►
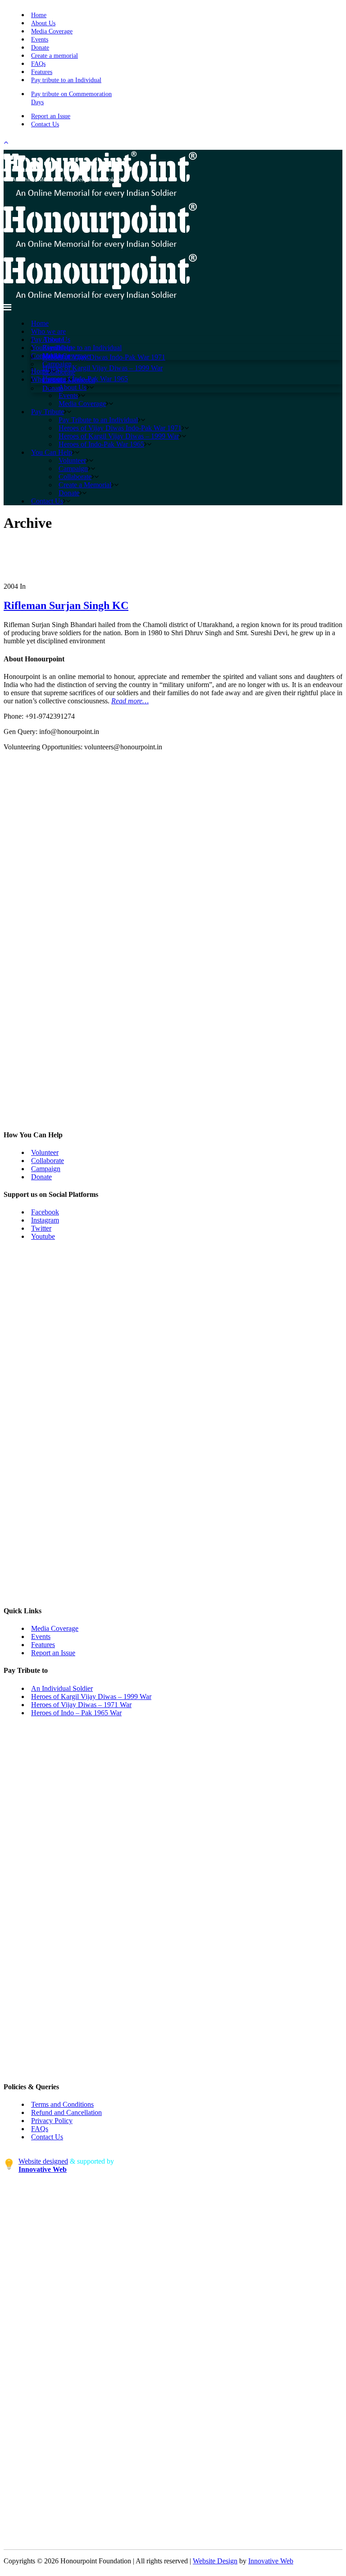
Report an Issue (50, 116)
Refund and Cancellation (66, 2112)
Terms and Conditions (62, 2104)
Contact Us (45, 124)
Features (41, 72)
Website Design (215, 2561)
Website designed (43, 2161)
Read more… (130, 701)
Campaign (45, 1169)
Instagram (45, 1220)
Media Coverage (52, 31)
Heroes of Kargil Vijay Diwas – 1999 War (91, 1696)
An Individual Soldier (62, 1688)
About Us (43, 23)
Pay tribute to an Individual (66, 80)
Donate (40, 47)
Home (38, 15)
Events (39, 39)
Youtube (43, 1236)
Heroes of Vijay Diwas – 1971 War (81, 1704)
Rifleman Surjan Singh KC (66, 605)
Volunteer (45, 1152)
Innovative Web (270, 2561)
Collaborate (47, 1160)
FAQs (38, 63)
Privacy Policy (52, 2120)
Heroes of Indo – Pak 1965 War (76, 1713)
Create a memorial (54, 55)
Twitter (41, 1228)
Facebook (45, 1212)
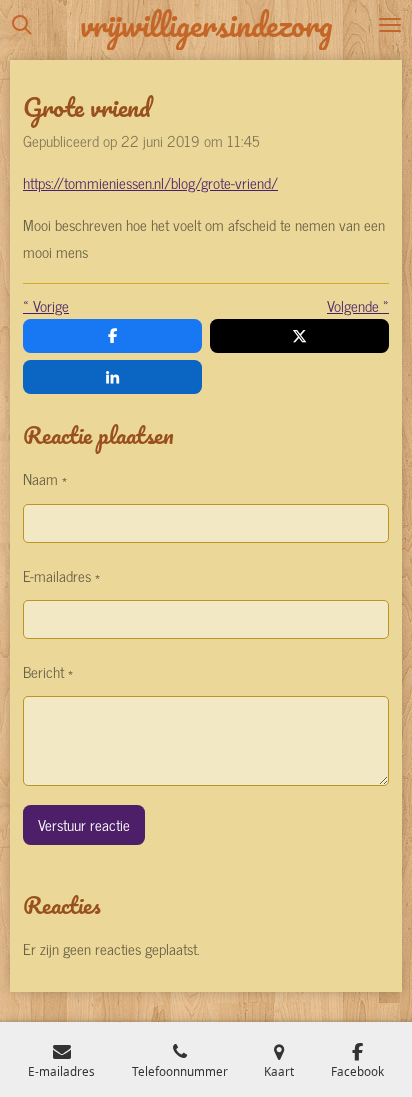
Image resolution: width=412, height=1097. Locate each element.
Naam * (45, 478)
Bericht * (48, 671)
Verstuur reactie (84, 824)
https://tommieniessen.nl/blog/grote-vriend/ (150, 182)
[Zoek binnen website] (22, 25)
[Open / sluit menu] (390, 25)
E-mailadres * (61, 575)
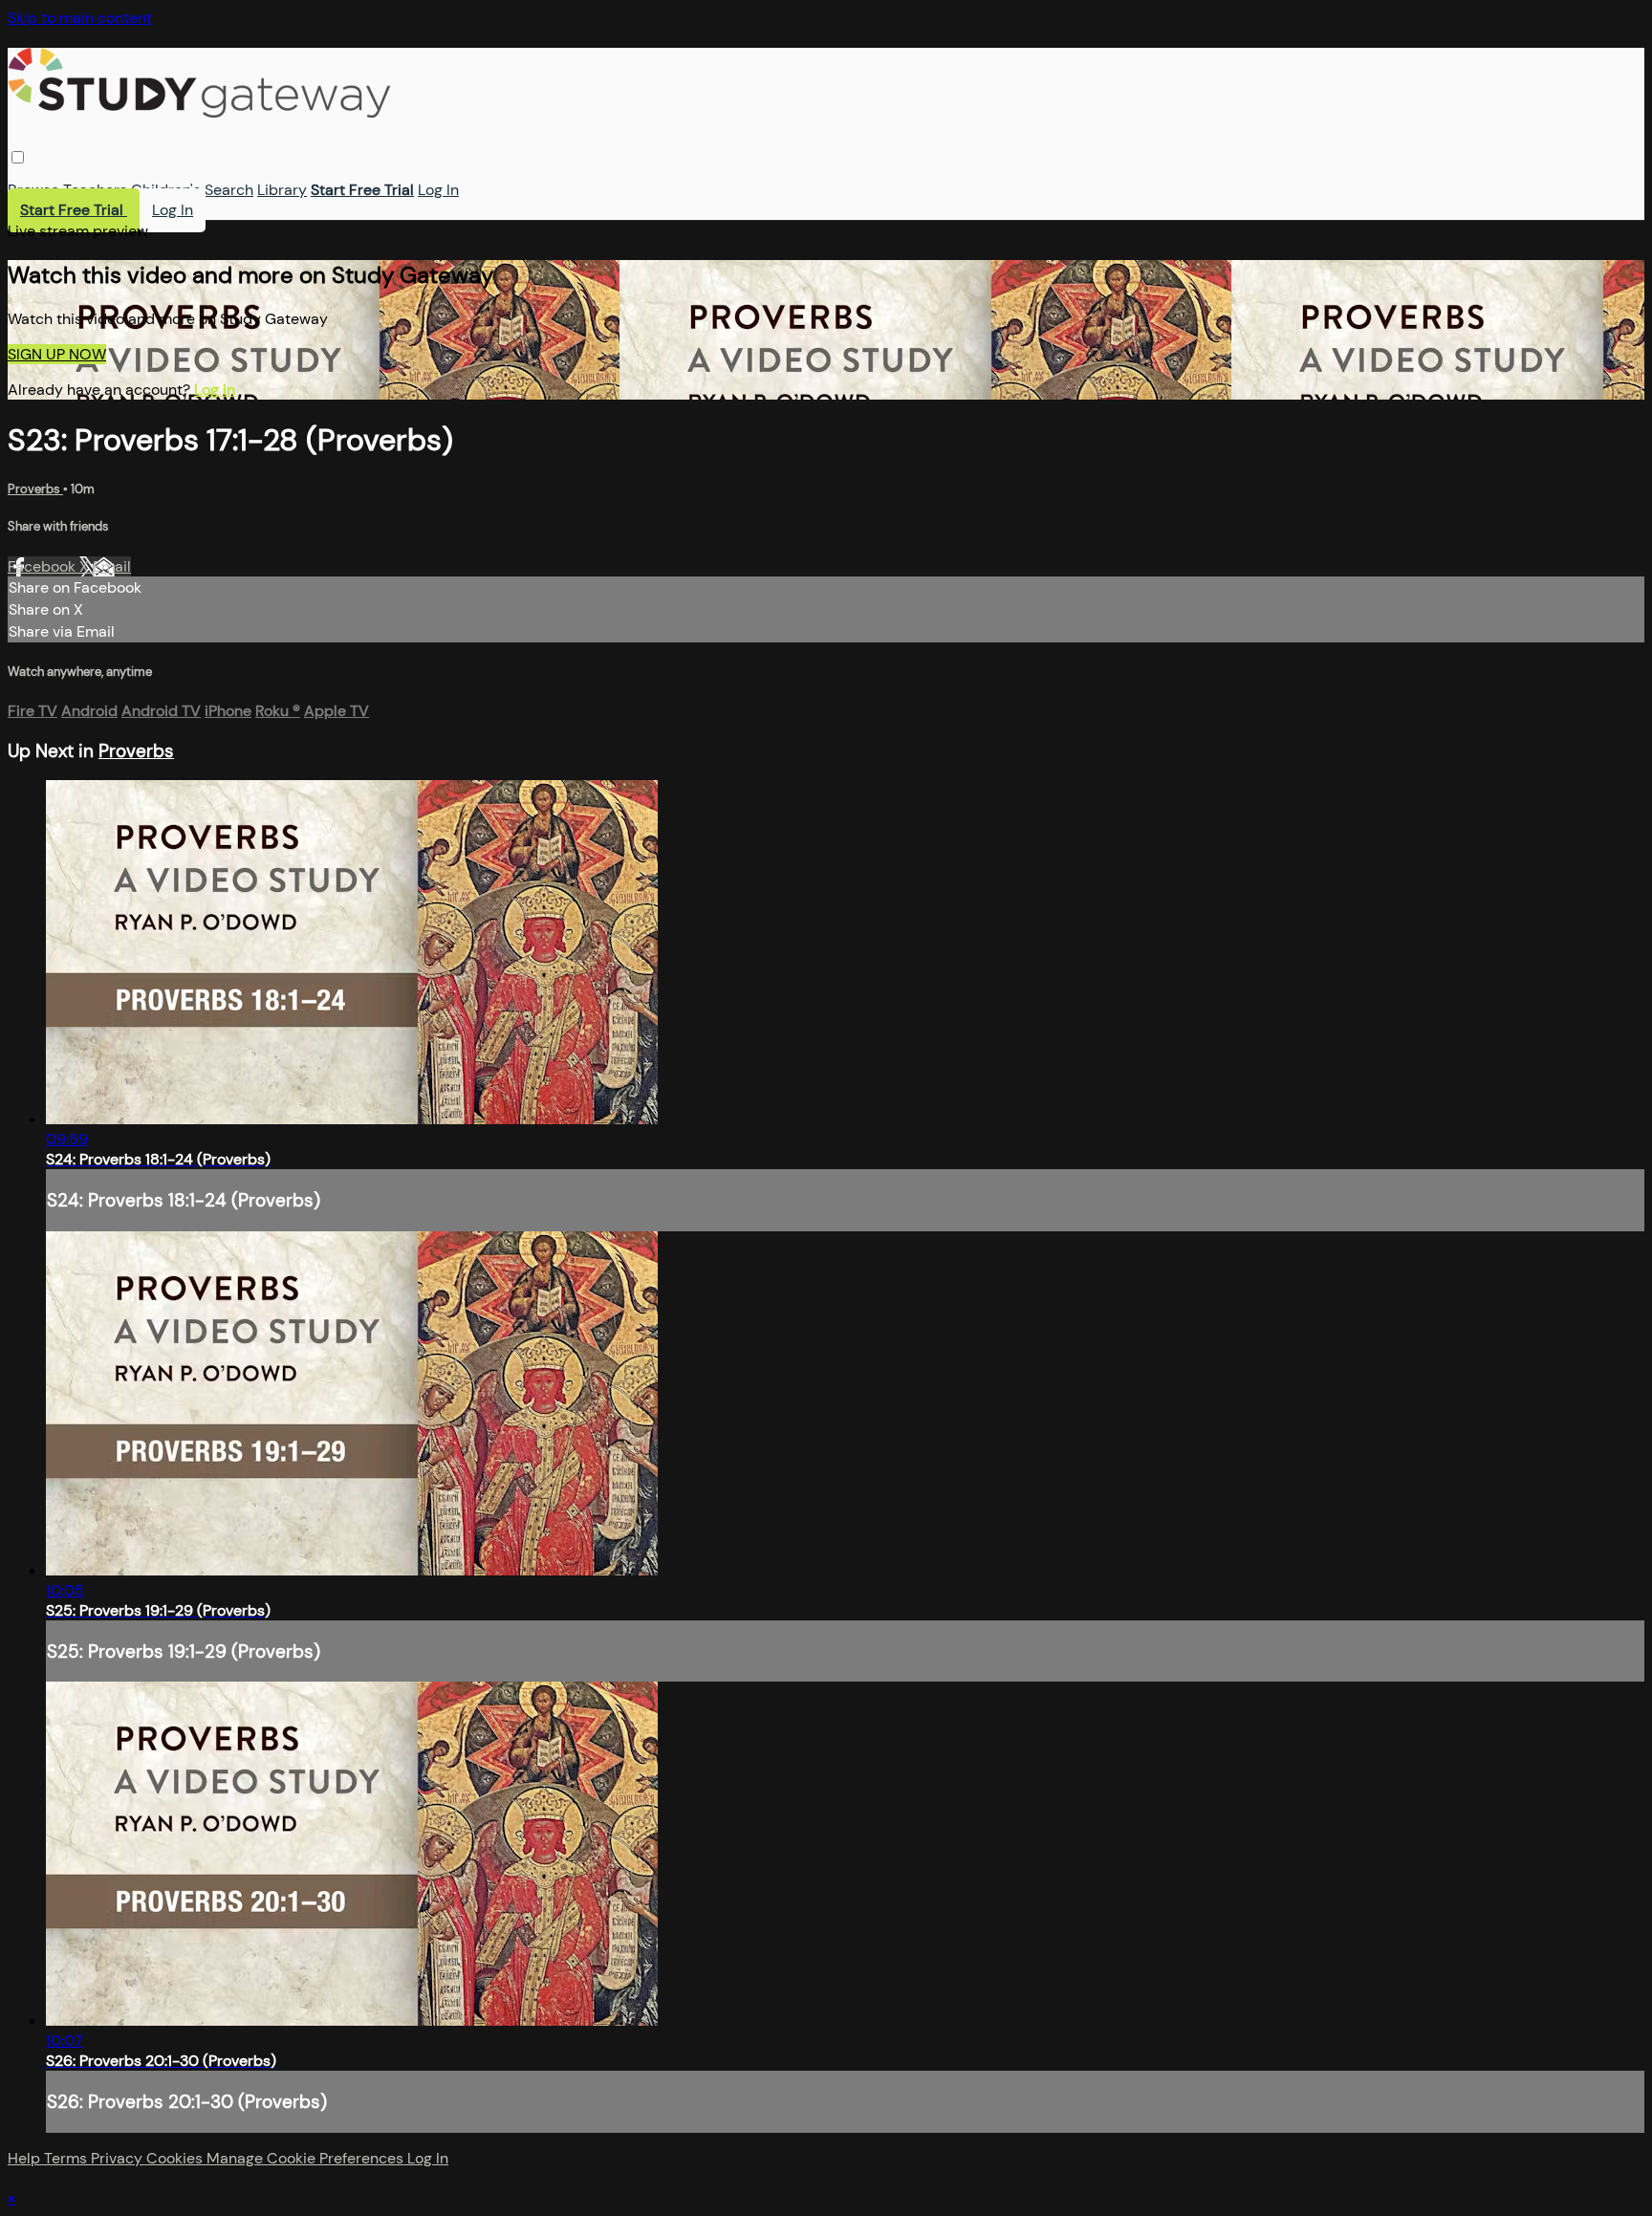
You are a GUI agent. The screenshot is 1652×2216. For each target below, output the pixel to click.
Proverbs (35, 489)
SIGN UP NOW (57, 354)
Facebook (43, 566)
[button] (17, 157)
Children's (166, 190)
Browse (33, 190)
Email (112, 566)
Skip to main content (80, 18)
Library (282, 190)
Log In (438, 190)
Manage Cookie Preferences (306, 2158)
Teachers (95, 190)
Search (229, 190)
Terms (67, 2158)
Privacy (118, 2158)
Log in (214, 390)
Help (26, 2158)
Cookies (176, 2158)
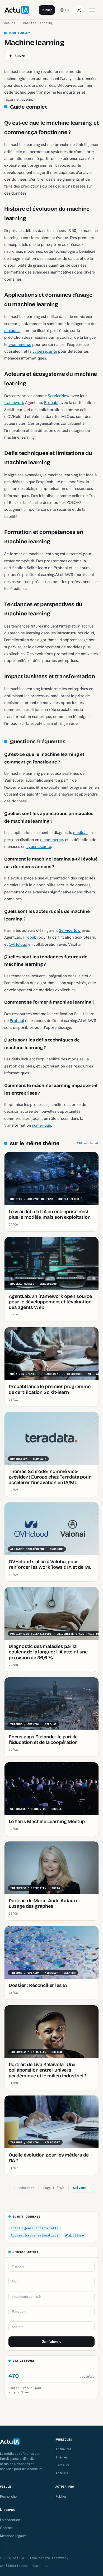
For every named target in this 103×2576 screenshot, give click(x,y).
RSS (45, 2566)
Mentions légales (13, 2535)
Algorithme (74, 2235)
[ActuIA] (16, 10)
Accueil (10, 23)
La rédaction (10, 2519)
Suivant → (81, 2188)
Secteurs (62, 2465)
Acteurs (61, 2473)
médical (80, 832)
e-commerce (19, 344)
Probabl (51, 402)
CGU (35, 2566)
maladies (12, 330)
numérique (41, 1125)
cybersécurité (44, 351)
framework (14, 402)
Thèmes (61, 2457)
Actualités (63, 2449)
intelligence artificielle (35, 2228)
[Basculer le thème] (79, 10)
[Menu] (92, 10)
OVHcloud (18, 944)
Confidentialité (14, 2566)
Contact (6, 2527)
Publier (47, 10)
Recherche (8, 2496)
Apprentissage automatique (35, 2235)
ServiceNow (58, 395)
◄
EXERCISE BRIEF ▸ Your output must match the records word for word, apart from the images, which are left out.

TASK SOLUTION ▸
Report an Issue (50, 116)
Refund and Cancellation (66, 2112)
Terms and Conditions (62, 2104)
Contact Us (45, 124)
Features (41, 72)
Website Design (215, 2561)
Website designed (43, 2161)
Read more… (130, 701)
Campaign (45, 1169)
Instagram (45, 1220)
Media Coverage (52, 31)
Heroes of Kargil Vijay Diwas – 1999 War (91, 1696)
An Individual Soldier (62, 1688)
About Us (43, 23)
Pay tribute to an Individual (66, 80)
Donate (40, 47)
Home (38, 15)
Events (39, 39)
Youtube (43, 1236)
Heroes of Vijay Diwas – 1971 War (81, 1704)
Rifleman Surjan Singh KC (66, 605)
Volunteer (45, 1152)
Innovative Web (270, 2561)
Collaborate (47, 1160)
FAQs (38, 63)
Privacy Policy (52, 2120)
Heroes of Indo – Pak 1965 War (76, 1713)
Create a memorial (54, 55)
Twitter (41, 1228)
Facebook (45, 1212)
Image resolution: width=412, height=1097. Locate each element.
Naam * (45, 478)
Bericht * (48, 671)
Verstuur reactie (84, 824)
https://tommieniessen.nl/blog/grote-vriend/ (150, 182)
[Zoek binnen website] (22, 25)
[Open / sluit menu] (390, 25)
E-mailadres * (61, 575)
You are a GUI agent. The screenshot is 1652×2216. For each target below, output the pixel to click.
Proverbs (35, 489)
SIGN UP NOW (57, 354)
Facebook (43, 566)
[button] (17, 157)
Children's (166, 190)
Browse (33, 190)
Email (112, 566)
Skip to main content (80, 18)
Library (282, 190)
Log In (438, 190)
Manage Cookie Preferences (306, 2158)
Teachers (95, 190)
Search (229, 190)
Terms (67, 2158)
Privacy (118, 2158)
Log in (214, 390)
Help (26, 2158)
Cookies (176, 2158)
For every named target in this 103×2576 screenshot, give click(x,y).
RSS (45, 2566)
Mentions légales (13, 2535)
Algorithme (74, 2235)
[ActuIA] (16, 10)
Accueil (10, 23)
La rédaction (10, 2519)
Suivant → (81, 2188)
Secteurs (62, 2465)
Acteurs (61, 2473)
médical (80, 832)
e-commerce (19, 344)
Probabl (51, 402)
CGU (35, 2566)
maladies (12, 330)
numérique (41, 1125)
cybersécurité (44, 351)
framework (14, 402)
Thèmes (61, 2457)
Actualités (63, 2449)
intelligence artificielle (35, 2228)
[Basculer le thème] (79, 10)
[Menu] (92, 10)
OVHcloud (18, 944)
Confidentialité (14, 2566)
Contact (6, 2527)
Publier (47, 10)
Recherche (8, 2496)
Apprentissage automatique (35, 2235)
ServiceNow (58, 395)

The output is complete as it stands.